Иринья висела на толстом разукрашенном столбе в дальнем углу сарая, едва касаясь ногами пола. Ее руки были подняты и привязаны к железной скобе, которая скрепляла столб с потолочной балкой. Серая домотканая хламида была разодрана в нескольких местах и держалась на честном слове и веревке, которой девка была обмотана вместе со столбом. Вокруг нее, прямо на полу, стояли несколько персидских серебряных блюд с замысловатой чеканкой. На блюдах дымились пучки трав и веток, распространяя запах восточных благовоний.
Иринья смотрела как Макарин медленно подходит к ней, ее широко раскрытые глаза казались безумными.
— Боятся меня, — сказала она. — Колдовские листья запалили, к священному столбу привязали. В надежде, что это меня удержит. Даже подойти пугаются. Ладно, хоть прислужница у них есть, бабка из самоедов. Не боится. Поит, кормит, убирает. А то бы совсем плохо было.
Голос ее был тих и безучастен.
— Они думают, что ты ведьма, — сказал Макарин.
Она усмехнулась.
— Может, они и правы. Я сама себе иногда ведьмой кажусь. Мало во мне от простой покорной бабы.
— Непокорные бабы бывают разные. Не все из них ведьмы. И уж точно не все режут мужиков направо и налево.
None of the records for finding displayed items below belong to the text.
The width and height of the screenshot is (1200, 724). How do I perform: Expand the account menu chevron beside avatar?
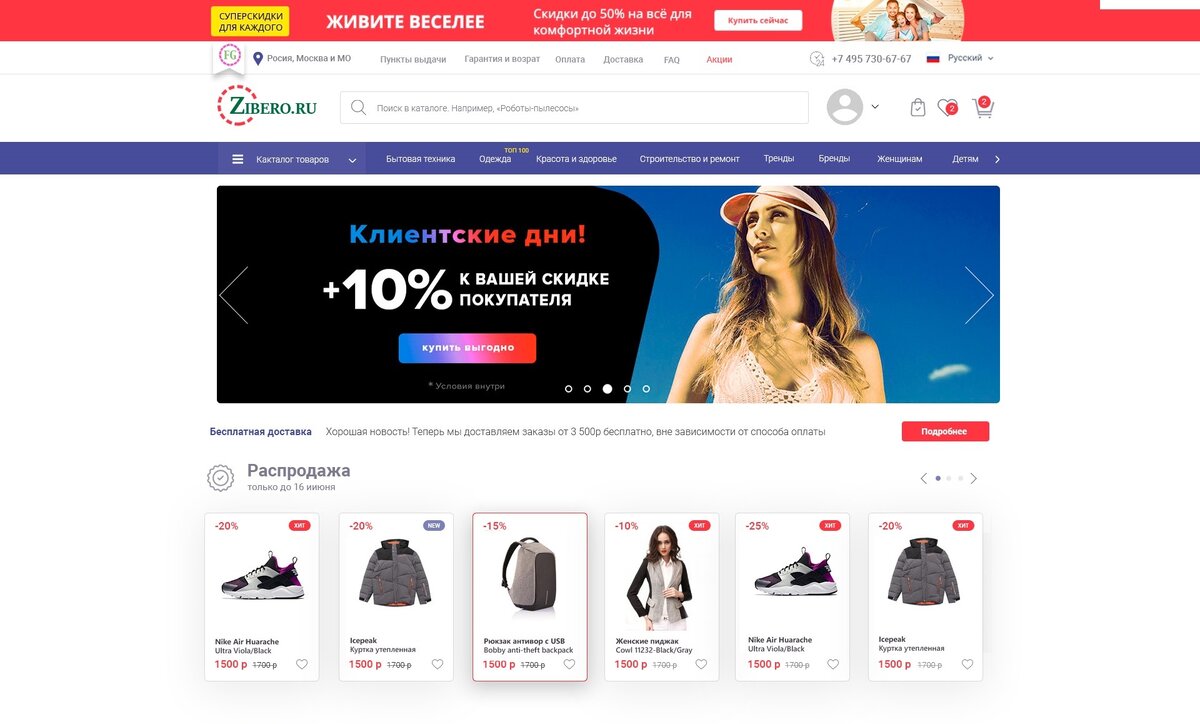click(x=875, y=107)
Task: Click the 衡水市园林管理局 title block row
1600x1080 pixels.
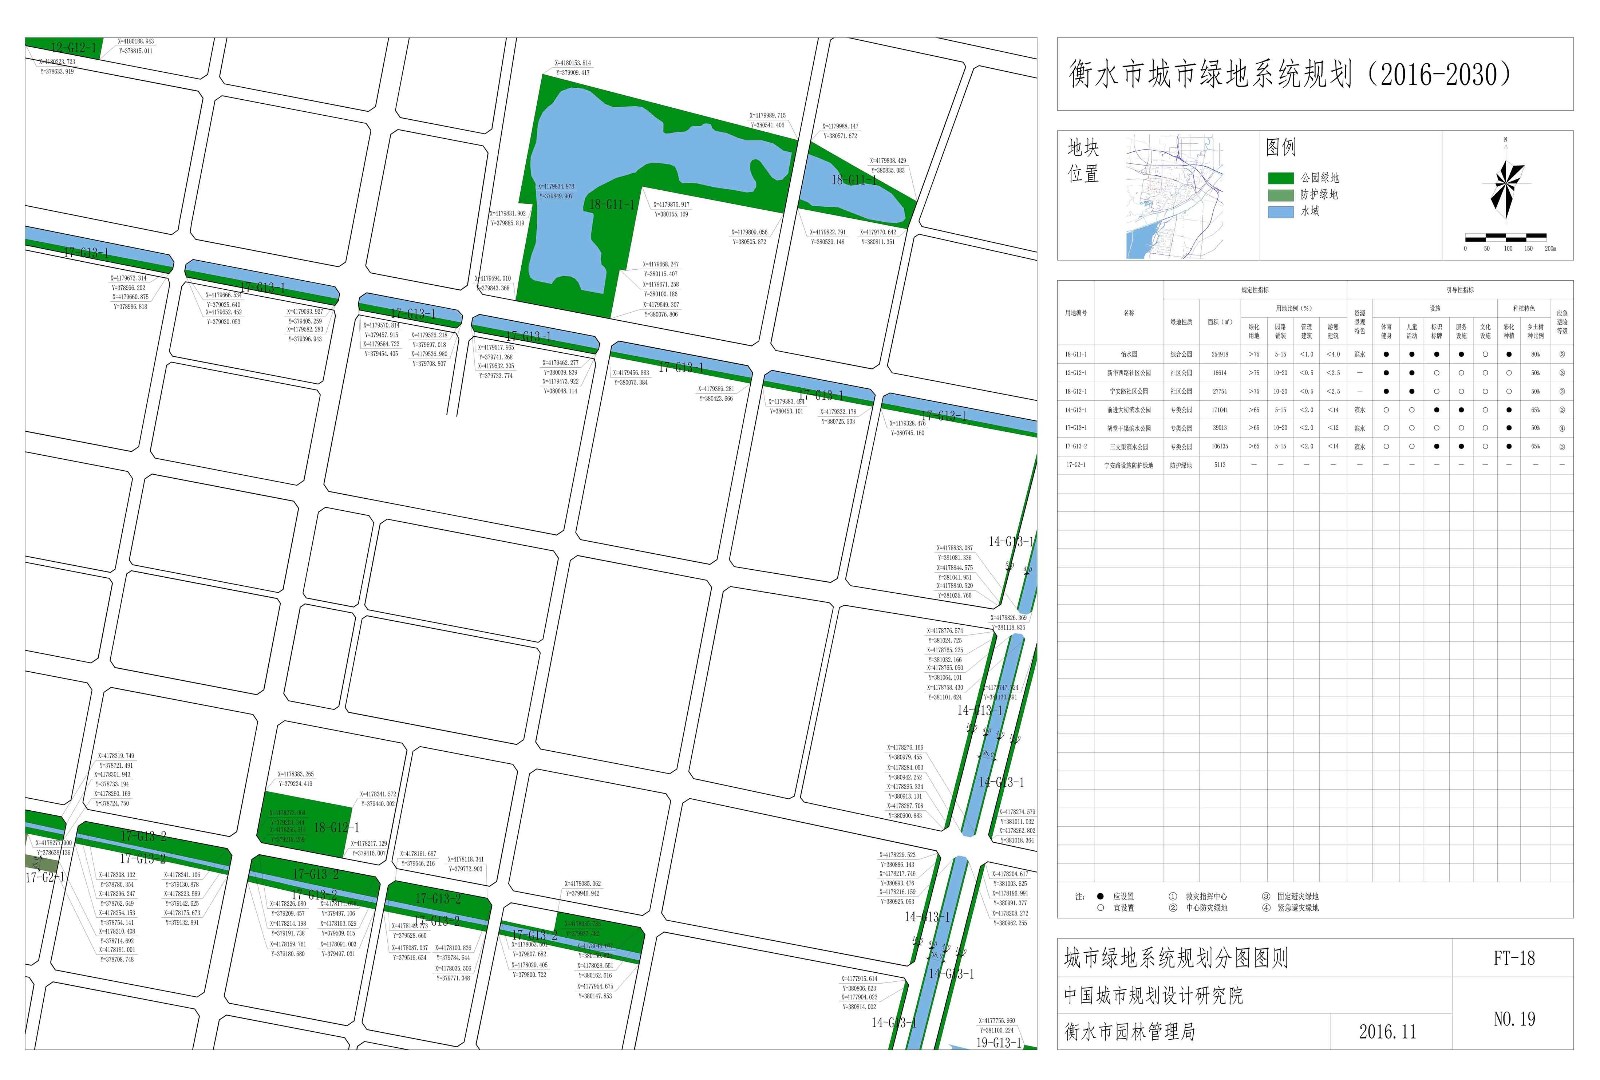Action: (1129, 1032)
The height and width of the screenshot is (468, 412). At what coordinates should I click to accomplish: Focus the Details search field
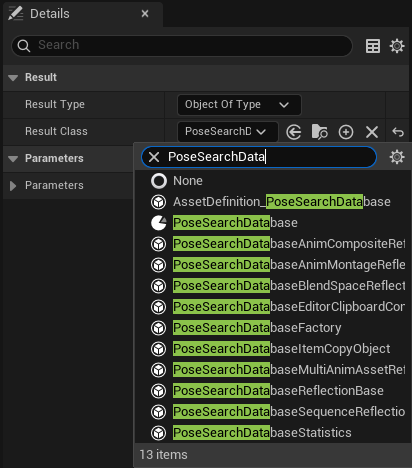point(182,45)
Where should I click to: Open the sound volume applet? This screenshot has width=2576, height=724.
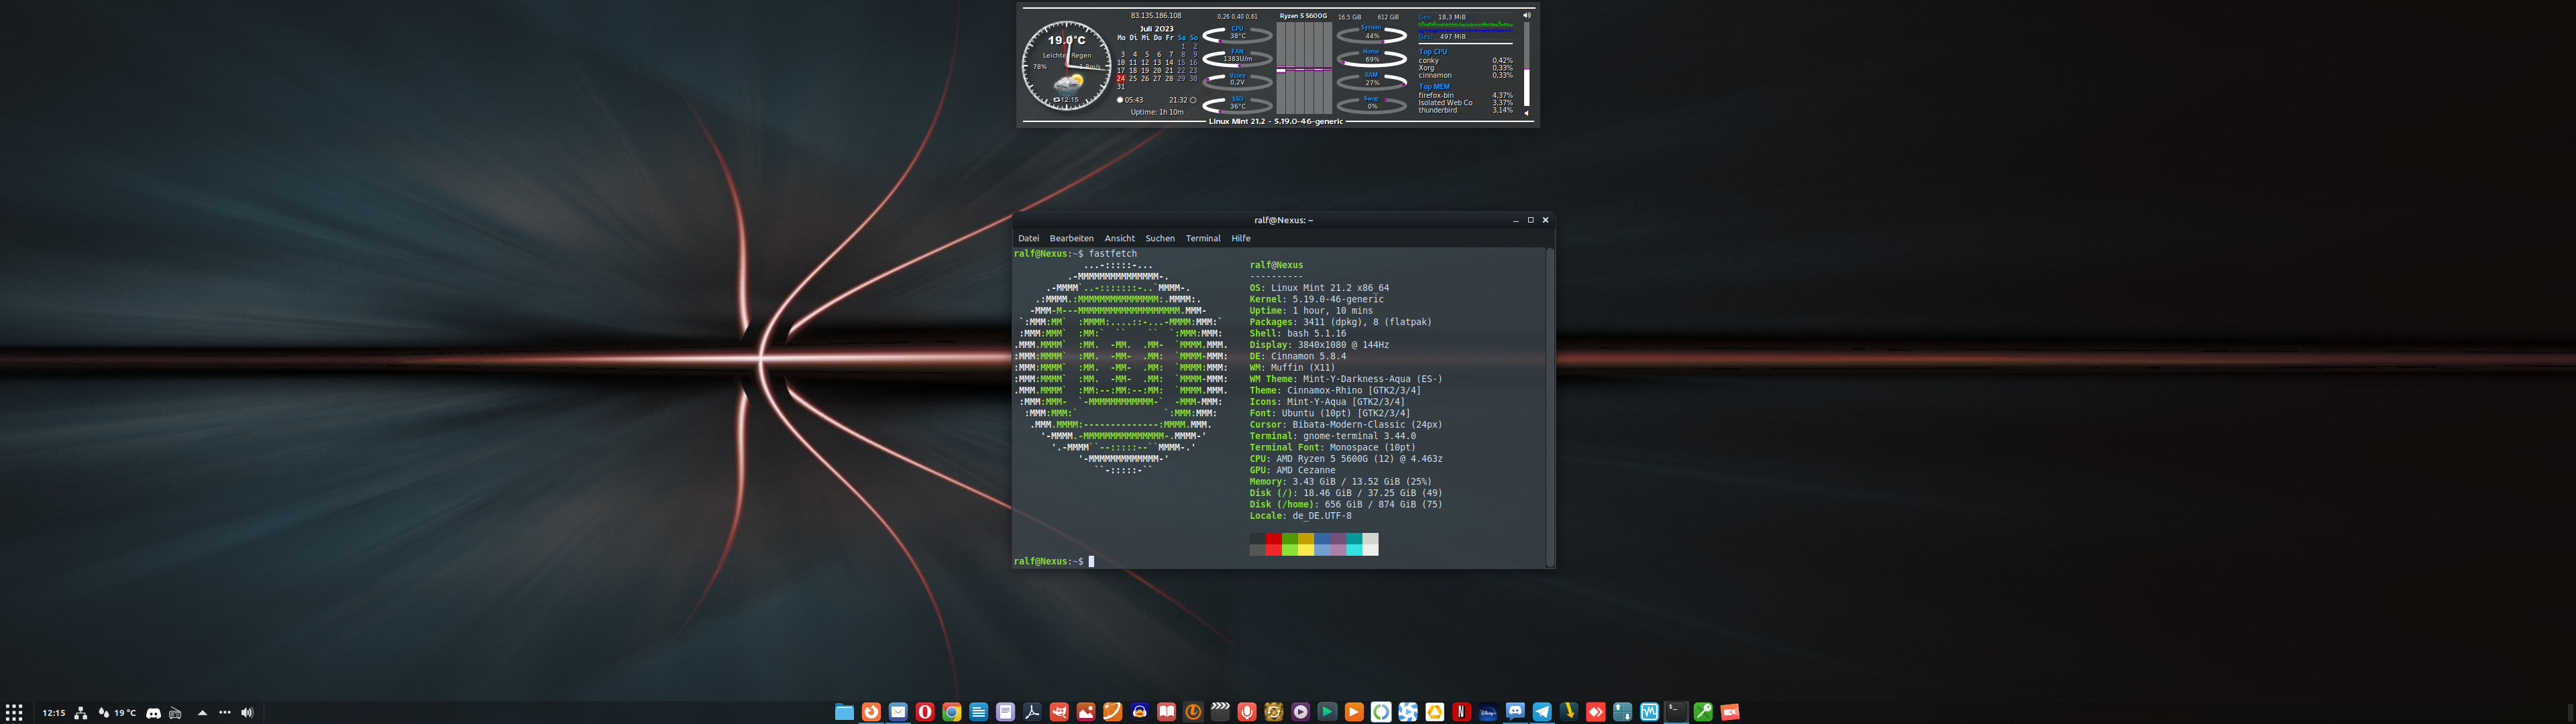[x=247, y=713]
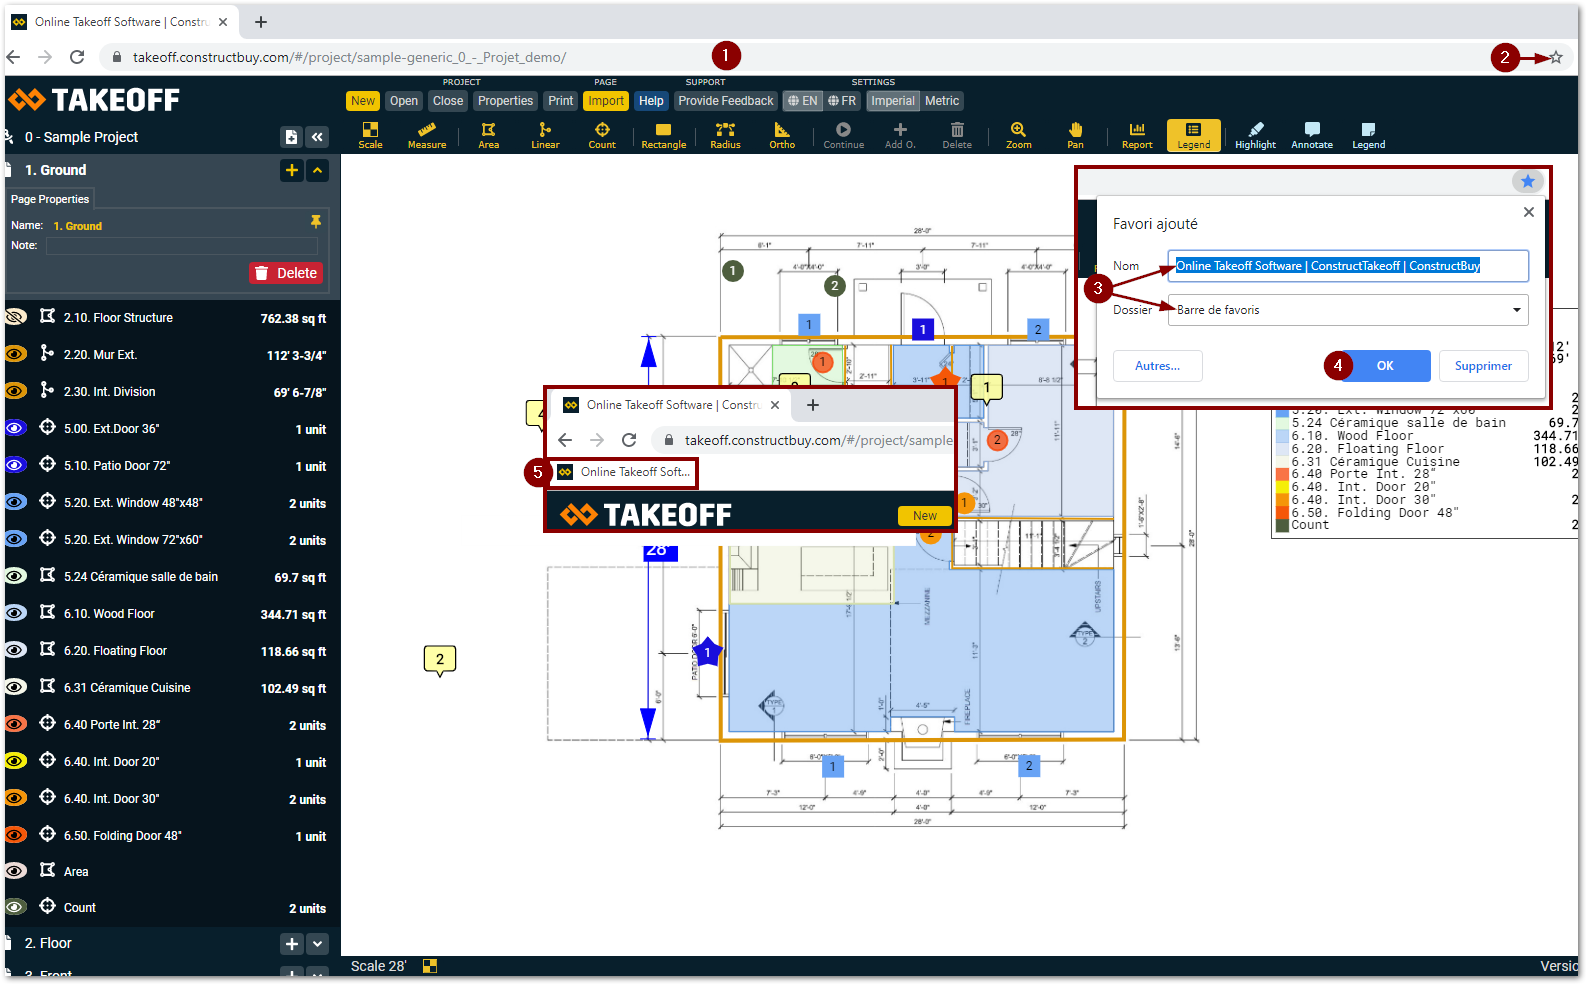This screenshot has width=1587, height=985.
Task: Open the Report tool
Action: 1137,135
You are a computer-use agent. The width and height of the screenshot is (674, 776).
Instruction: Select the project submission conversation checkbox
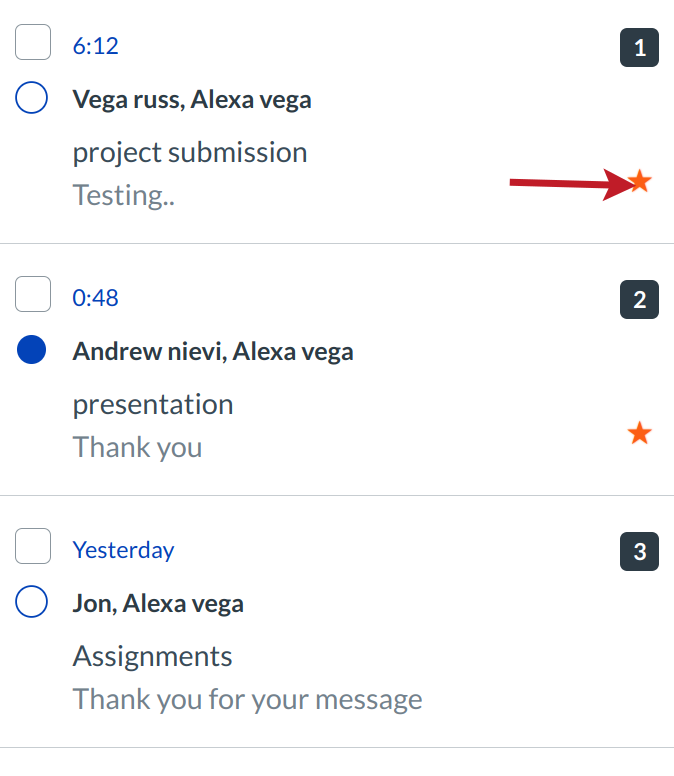coord(33,44)
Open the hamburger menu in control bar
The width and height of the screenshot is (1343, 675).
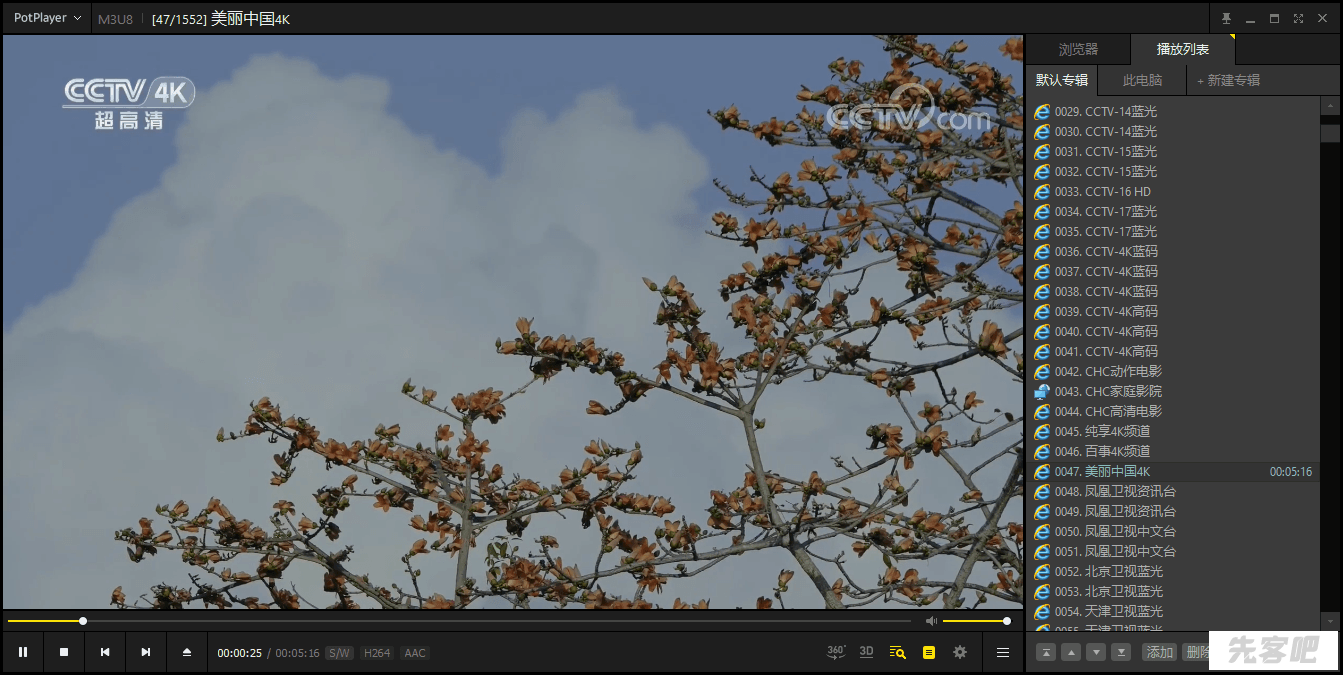(1003, 653)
Зачем ты пырнула ножом Шубина перед тем как сбежать?
Иринья медленно опустила веки. Только сейчас, вблизи, стало ясно, насколько она была изможденной.
— Не знаю. Не помню этого. Словно в пелене все, что было. Тот ублюдок… Разбой, что меня испугался. Его слова.
— Возможно, он что-то перепутал.
Иринья скривилась.
— Может и перепутал. А может и впрямь видел что-то. Видел, как меня… Но это же невозможно, дьяк! Хорушка не мог!
— Твой Хорушка все мог. И ты это знаешь.
Иринья замолчала, глядя себе под ноги и кусая губы.
— Что ты еще помнишь? — спросил Макарин.
— Почти ничего. Помню, как прыгала вниз. Помню, как бежала. А зачем, почему, что было до этого… Шубин хоть жив остался?
— Кто его знает. На ногах вроде держался… А как добежала до леса и как стояла на его опушке помнишь? И кто стоял перед тобой?
Иринья резко подняла голову и пристально глянула в лицо Макарину.
— Если даже ты что-то видел, дьяк, это не значит, что это было на самом деле. И тем более это не значит, что ты понимаешь, что ты видел.
— Я привык верить собственным глазам.
— Здесь лучше забыть про эту привычку. Тебе кажется одно, а на деле это совсем другое.
— Если не верить глазам, тогда чему же верить?
— Верь тому, что считаешь правильным. В этом и состоит настоящая вера.
— Удобная позиция. Только вот как понять, что правильно, а что нет, если не понимаешь, что вокруг происходит? Пропавшие идолы, спящие по году бабы, дикарские легенды, теперь вот чудище из леса.
— Никакое это не чудище, — пробормотала Иринья.
— А кто ж тогда?
Иринья помолчала, прикусив растрескавшуюся от жажды нижнюю губу. Снаружи донеслись звуки лютни и хрипловатый голос Саргута стал громко выводить что-то заунывное.
— Неважно, — сказала. — Лучше пить подай. Вон бадейка у стены, с ковшиком.
Макарин набрал воды из деревянного ведра, поднес ковш к ее губам. Иринья жадно выпила, обливаясь и захлебываясь.
— Это тот, кто поможет мне найти отца, — сказала она, отдышавшись. — Если тебе нужен караван, ты будешь делать, что я скажу. Без меня тебе его не найти.
— Больно много на себя берешь, — тихо отчеканил Макарин. — Не забывай, кто я, а кто ты.
— Э, дьяк, — усмехнулась девка, — Можешь забыть здесь про свои чины и должности. В лесу да пустошах они ничего не значат. Это тебе не Москва. Хочешь караван отыскать — слушай. Не хочешь — не заставляю.
— Ты не в том положении, чтобы указывать. Сгниешь тут в сарае, никто и не узнает.
— Ничего ты, дьяк, не знаешь о моем положении, — сверкнула она глазами. — Не ты, так другие мне помогут. Но тогда этим другим и идол достанется. А ты можешь ползти домой, не выполнив задания, как побитая собака.
Красная пелена вдруг нахлынула перед глазами, гнев поднялся из темных глубин, чего с Макариным уже давно не бывало. Он схватил наглую девку за горло, прижал к столбу, поднимая вверх, слыша, как она хрипит и чувствуя, как сотрясается под его пальцами яремная вена.
— О, а ты действительно любишь делать бабам больно, а, дьяк? — просипела Иринья. — Тебе это нравится? Власть чувствовать?